Apple sells 645,000 devices a day during Q2

Apple sells 645,000 devices a day during Q2

Summary: Apple sold an incredible 645,000 devices on average each and every day over the 91 days of the financial quarter.


On Tuesday, Apple announced its Q2 2012 financial results, and the information offers us a look at just what a sales powerhouse the Cupertino giant has become.

Individually, the numbers are staggering. Apple sold 35.1 million iPhones, 11.8 million iPads, 7.7 million iPods and 4 million Macs. This works out to an incredible 58.6 million devices sold over the 91 days of the financial quarter. To put that another way, it is nearly 645,000 devices a day, with over 385,000 of these being iPhones, and almost 130,000 of them iPads.

But if we take a deeper dive into the numbers, we can tease out some more eye-opening figures. For example, over a period spanning 42 quarters (Q1 2002---Q2 2012) Apple has sold 344.3 million iPods, but in a period spanning only 20 quarters (Q3 2007---Q2 2012) the company has sold 218.1 million iPhones.

--*--

### PROBLEM REQUIREMENTS
From the article on Apple's Q2 2012 sales, output everything from "Individually, the numbers" down to "218.1 million iPhones.", word for word. Rely only on the article about Apple's sales.

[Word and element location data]
--*--

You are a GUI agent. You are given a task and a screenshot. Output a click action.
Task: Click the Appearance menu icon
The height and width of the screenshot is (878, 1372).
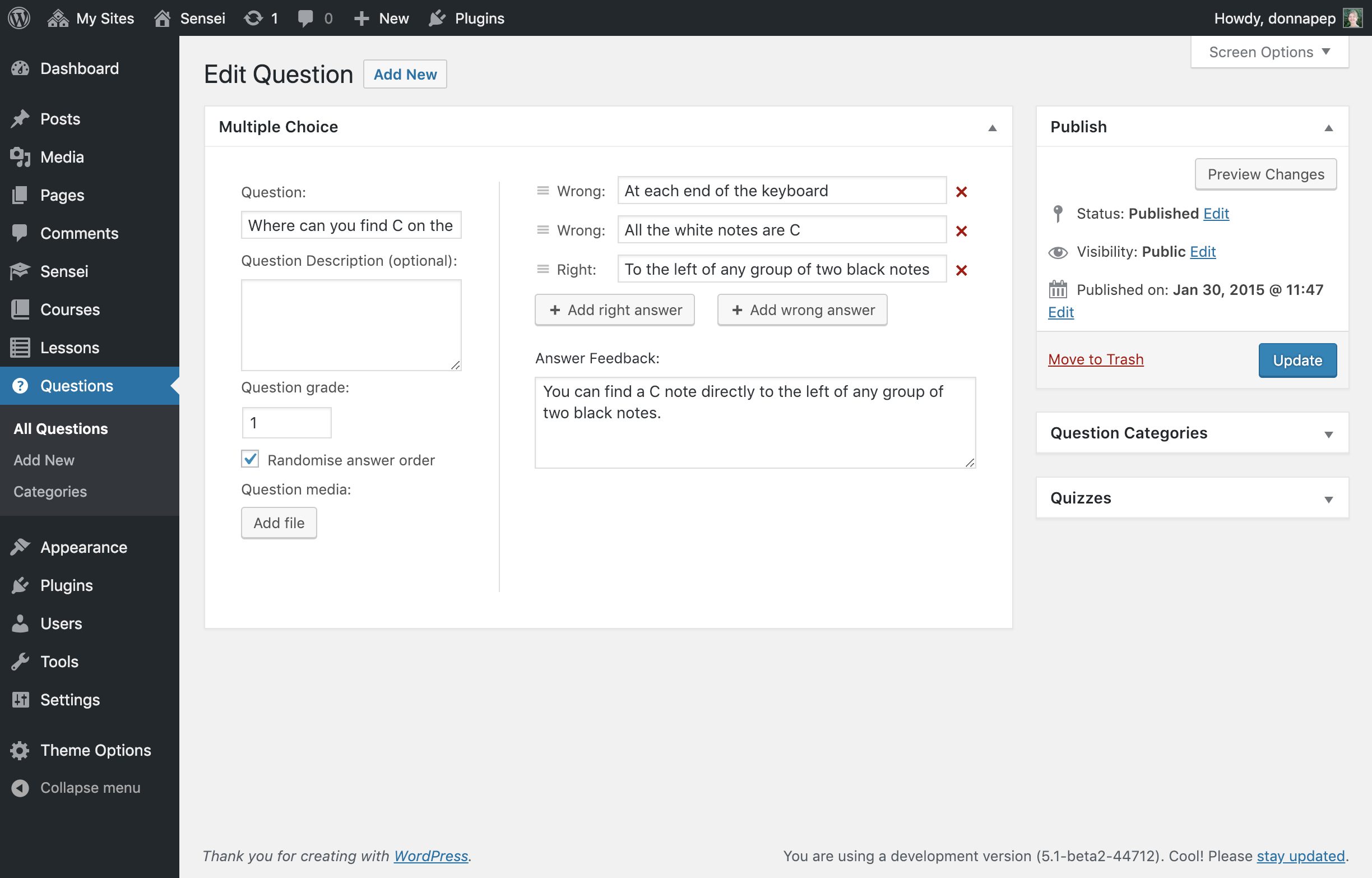click(20, 547)
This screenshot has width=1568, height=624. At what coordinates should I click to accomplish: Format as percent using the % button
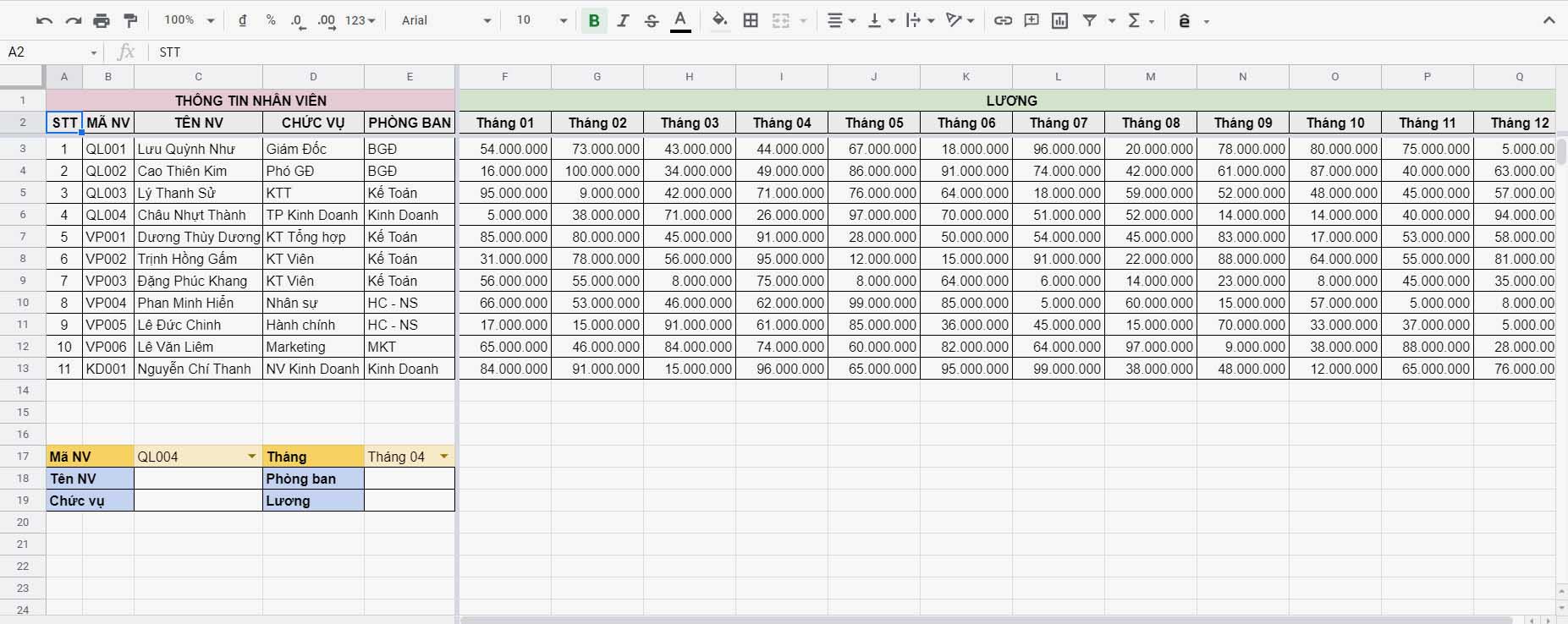point(271,20)
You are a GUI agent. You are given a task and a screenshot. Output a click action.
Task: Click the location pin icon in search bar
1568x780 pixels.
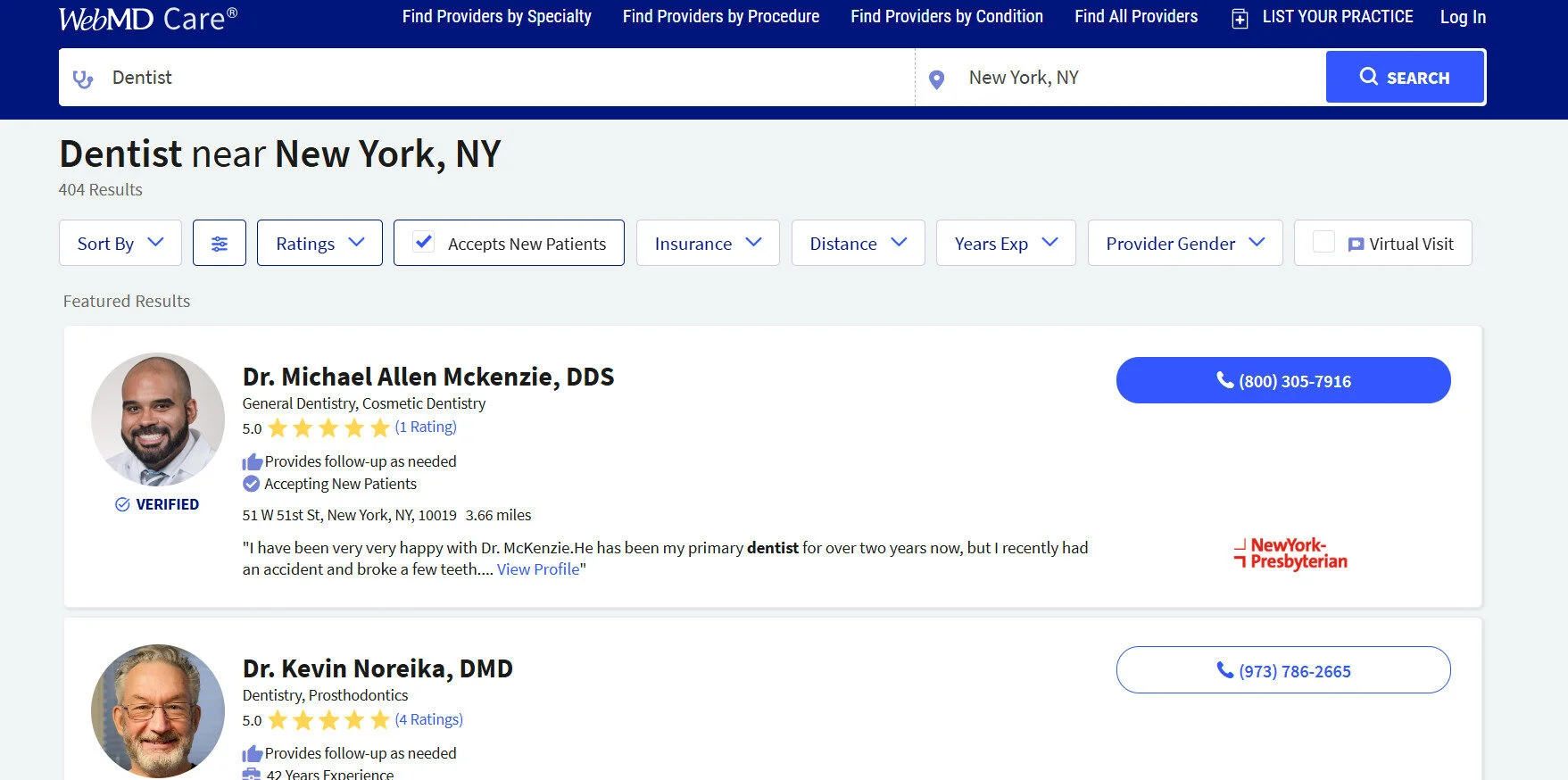click(935, 79)
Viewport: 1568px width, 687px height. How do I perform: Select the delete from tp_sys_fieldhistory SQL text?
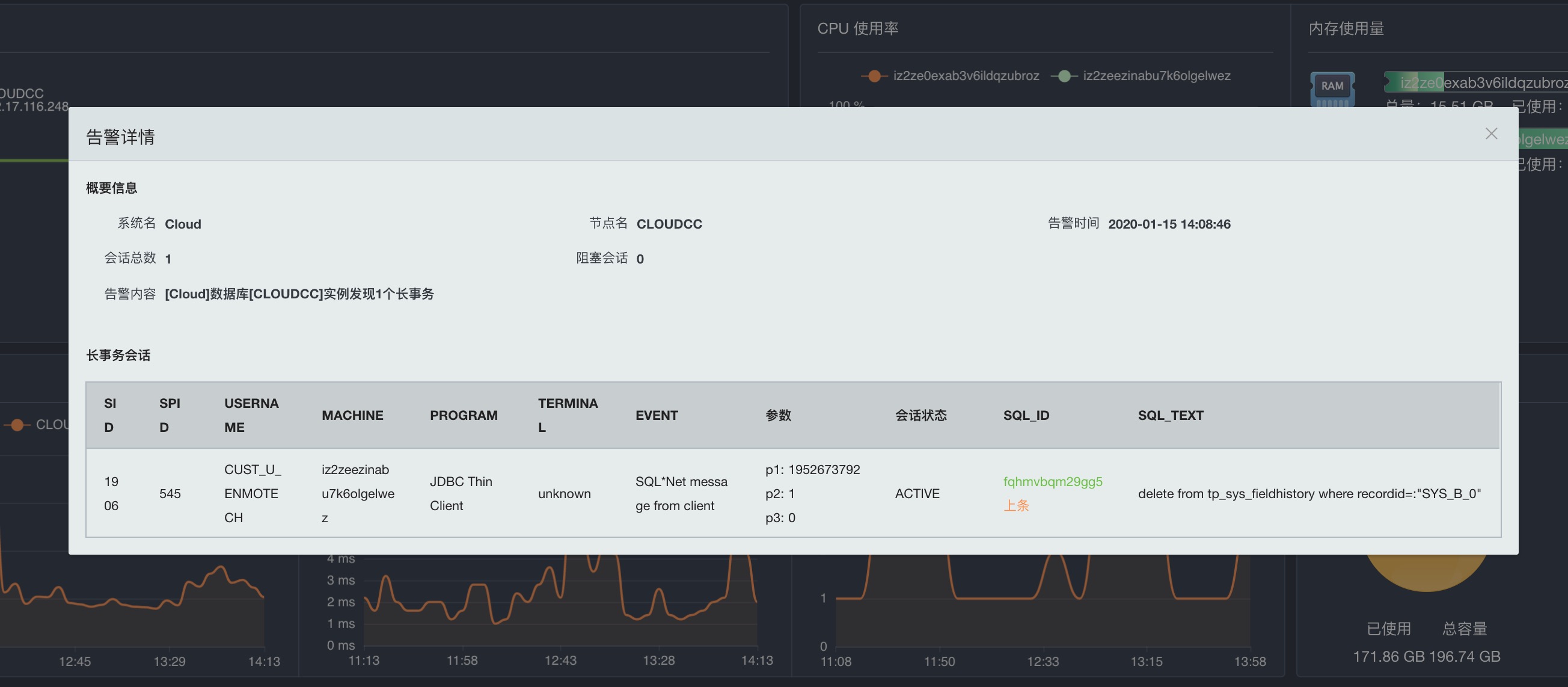coord(1309,493)
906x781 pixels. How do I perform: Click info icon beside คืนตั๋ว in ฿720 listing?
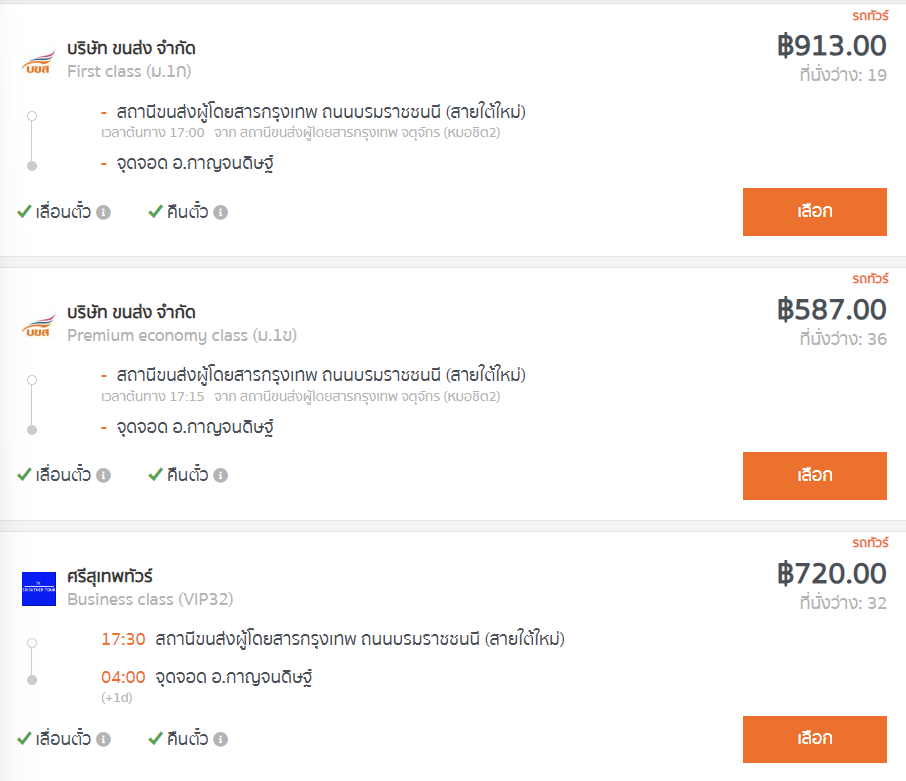pyautogui.click(x=221, y=739)
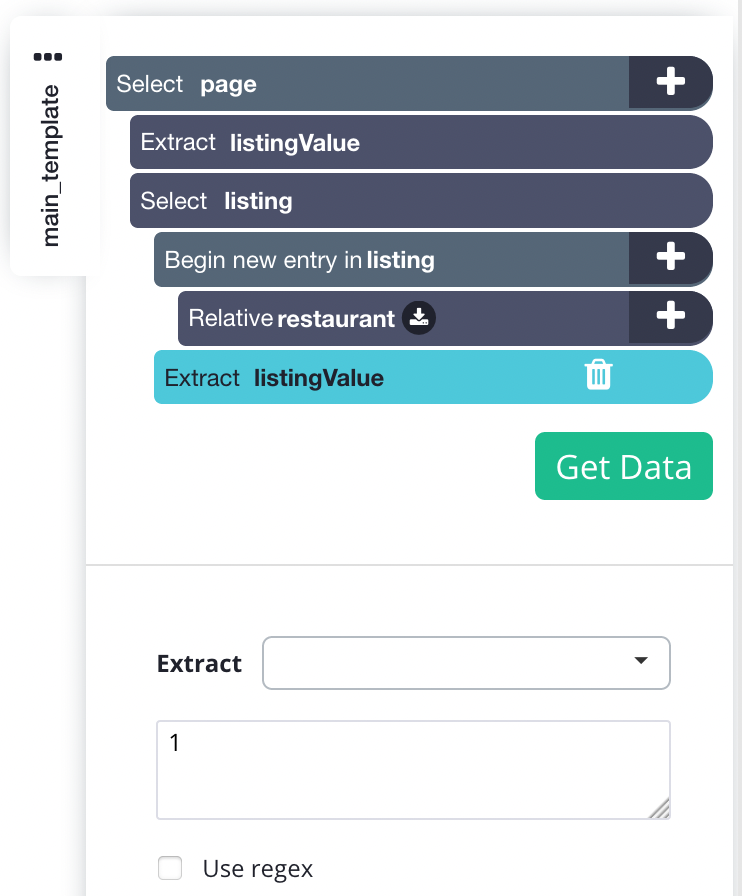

--*--

### REPLY TO THE EXERCISE
Individually, the numbers are staggering. Apple sold 35.1 million iPhones, 11.8 million iPads, 7.7 million iPods and 4 million Macs. This works out to an incredible 58.6 million devices sold over the 91 days of the financial quarter. To put that another way, it is nearly 645,000 devices a day, with over 385,000 of these being iPhones, and almost 130,000 of them iPads.

But if we take a deeper dive into the numbers, we can tease out some more eye-opening figures. For example, over a period spanning 42 quarters (Q1 2002---Q2 2012) Apple has sold 344.3 million iPods, but in a period spanning only 20 quarters (Q3 2007---Q2 2012) the company has sold 218.1 million iPhones.